The development kit for this CPU has the two caps for the xtal load cap and the resistor is 220R. The xtal they use is an anonymous one, however; old style metal can (HC49?).

The ST appnotes point one to a load of xtals which either don't exist or are way too expensive for production :)

The internal feedback resistor is given as 200k which is fairly normal.

Another appnote suggests measuring the xtal current, with a current probe. I could construct a current probe with a little ferrite core (I used to make these up for switching power supplies; a lot cheaper than the Tek current probes) but these components are so tiny (0603-0805) that the required loop would really mess things up.

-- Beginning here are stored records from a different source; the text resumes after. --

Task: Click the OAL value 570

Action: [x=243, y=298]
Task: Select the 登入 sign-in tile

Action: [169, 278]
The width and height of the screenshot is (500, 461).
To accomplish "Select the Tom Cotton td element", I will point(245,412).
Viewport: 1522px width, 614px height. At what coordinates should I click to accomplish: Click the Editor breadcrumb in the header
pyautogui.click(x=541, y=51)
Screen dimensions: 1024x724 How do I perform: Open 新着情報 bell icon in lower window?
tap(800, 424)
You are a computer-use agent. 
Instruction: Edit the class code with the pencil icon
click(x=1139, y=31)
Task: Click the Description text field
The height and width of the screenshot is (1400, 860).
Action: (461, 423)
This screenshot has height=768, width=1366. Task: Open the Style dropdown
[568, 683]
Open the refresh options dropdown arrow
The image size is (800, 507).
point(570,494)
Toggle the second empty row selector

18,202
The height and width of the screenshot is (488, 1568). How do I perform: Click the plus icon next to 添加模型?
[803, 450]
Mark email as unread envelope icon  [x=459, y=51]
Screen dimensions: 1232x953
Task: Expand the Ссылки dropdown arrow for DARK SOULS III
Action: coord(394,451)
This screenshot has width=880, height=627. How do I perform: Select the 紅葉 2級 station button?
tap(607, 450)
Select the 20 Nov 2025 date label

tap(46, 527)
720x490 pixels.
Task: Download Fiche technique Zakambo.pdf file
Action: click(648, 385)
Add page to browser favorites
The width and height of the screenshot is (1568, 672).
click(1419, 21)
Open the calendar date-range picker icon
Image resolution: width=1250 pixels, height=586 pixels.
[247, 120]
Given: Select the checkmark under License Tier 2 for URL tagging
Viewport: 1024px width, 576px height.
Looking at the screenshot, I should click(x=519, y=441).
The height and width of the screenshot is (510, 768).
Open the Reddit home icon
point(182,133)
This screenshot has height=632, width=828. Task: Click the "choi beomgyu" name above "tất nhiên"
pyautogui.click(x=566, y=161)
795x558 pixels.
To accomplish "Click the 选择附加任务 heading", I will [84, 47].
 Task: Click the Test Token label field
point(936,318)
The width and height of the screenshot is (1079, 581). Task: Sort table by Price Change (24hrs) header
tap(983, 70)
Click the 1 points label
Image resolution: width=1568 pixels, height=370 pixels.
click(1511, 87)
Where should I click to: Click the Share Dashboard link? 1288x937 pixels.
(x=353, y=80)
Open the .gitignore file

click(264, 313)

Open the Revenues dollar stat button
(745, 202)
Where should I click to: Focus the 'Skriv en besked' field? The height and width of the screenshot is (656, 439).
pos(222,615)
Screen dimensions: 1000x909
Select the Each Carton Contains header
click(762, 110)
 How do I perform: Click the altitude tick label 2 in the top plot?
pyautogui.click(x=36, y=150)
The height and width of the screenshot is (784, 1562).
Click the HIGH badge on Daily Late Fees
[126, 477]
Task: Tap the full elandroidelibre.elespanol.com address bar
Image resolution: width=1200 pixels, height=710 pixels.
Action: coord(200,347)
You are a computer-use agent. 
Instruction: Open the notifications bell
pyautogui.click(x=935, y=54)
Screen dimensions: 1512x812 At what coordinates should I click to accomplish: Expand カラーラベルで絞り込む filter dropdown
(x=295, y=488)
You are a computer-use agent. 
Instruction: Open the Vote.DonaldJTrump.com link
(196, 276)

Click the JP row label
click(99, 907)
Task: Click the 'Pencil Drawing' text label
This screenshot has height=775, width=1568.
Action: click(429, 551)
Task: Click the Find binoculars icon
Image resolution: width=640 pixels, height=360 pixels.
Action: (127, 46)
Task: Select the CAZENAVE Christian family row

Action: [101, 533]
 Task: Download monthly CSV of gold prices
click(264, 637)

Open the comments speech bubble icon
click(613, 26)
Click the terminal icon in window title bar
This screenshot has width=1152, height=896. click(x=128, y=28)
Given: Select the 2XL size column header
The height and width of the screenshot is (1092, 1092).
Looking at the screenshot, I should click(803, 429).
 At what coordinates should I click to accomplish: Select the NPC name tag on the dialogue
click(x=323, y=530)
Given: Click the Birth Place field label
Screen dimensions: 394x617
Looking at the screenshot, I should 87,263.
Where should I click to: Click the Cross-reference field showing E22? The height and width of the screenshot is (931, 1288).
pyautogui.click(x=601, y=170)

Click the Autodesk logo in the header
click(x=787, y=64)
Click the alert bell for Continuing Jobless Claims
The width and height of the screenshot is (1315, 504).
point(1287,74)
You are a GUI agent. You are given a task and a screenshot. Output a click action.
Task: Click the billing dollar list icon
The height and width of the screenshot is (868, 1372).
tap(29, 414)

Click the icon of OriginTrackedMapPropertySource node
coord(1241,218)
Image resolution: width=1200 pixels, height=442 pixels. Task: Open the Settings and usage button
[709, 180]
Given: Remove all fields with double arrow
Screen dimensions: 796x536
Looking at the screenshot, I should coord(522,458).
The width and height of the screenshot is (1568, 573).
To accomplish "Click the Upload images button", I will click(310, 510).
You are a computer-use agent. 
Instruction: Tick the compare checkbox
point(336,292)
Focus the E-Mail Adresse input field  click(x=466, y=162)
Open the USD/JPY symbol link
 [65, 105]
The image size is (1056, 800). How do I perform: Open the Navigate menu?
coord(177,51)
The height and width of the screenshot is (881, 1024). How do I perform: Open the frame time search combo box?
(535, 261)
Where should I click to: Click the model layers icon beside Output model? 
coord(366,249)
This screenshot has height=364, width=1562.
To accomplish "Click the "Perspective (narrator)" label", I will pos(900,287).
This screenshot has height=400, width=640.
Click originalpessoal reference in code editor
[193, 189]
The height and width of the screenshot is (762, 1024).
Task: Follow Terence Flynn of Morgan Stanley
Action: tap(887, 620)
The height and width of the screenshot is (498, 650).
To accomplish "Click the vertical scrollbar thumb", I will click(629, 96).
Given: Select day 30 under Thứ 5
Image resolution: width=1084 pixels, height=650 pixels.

The circuit runs fine, but I need to have some confidence in the margins over temperature and component tolerances.

The load caps are 7pF, which should be about right for the 10pF load cap of the xtal I am using, allowing for a bit of PCB capacitance (say

5pF). The above Kyocera P/N says 8pF.

OTOH I have read one appnote which says the CL calculation is different: the cap value is to be the sum of the CPU pin stray cap and the xtal load cap; this means the CL should be 15pF!

Probing the two ends of the xtal with a Wavesurfer 3034 with a ZS1000 probe (9pF/1Mohm) I see about 0.5V p-p one end and 0.3V p-p on the other end.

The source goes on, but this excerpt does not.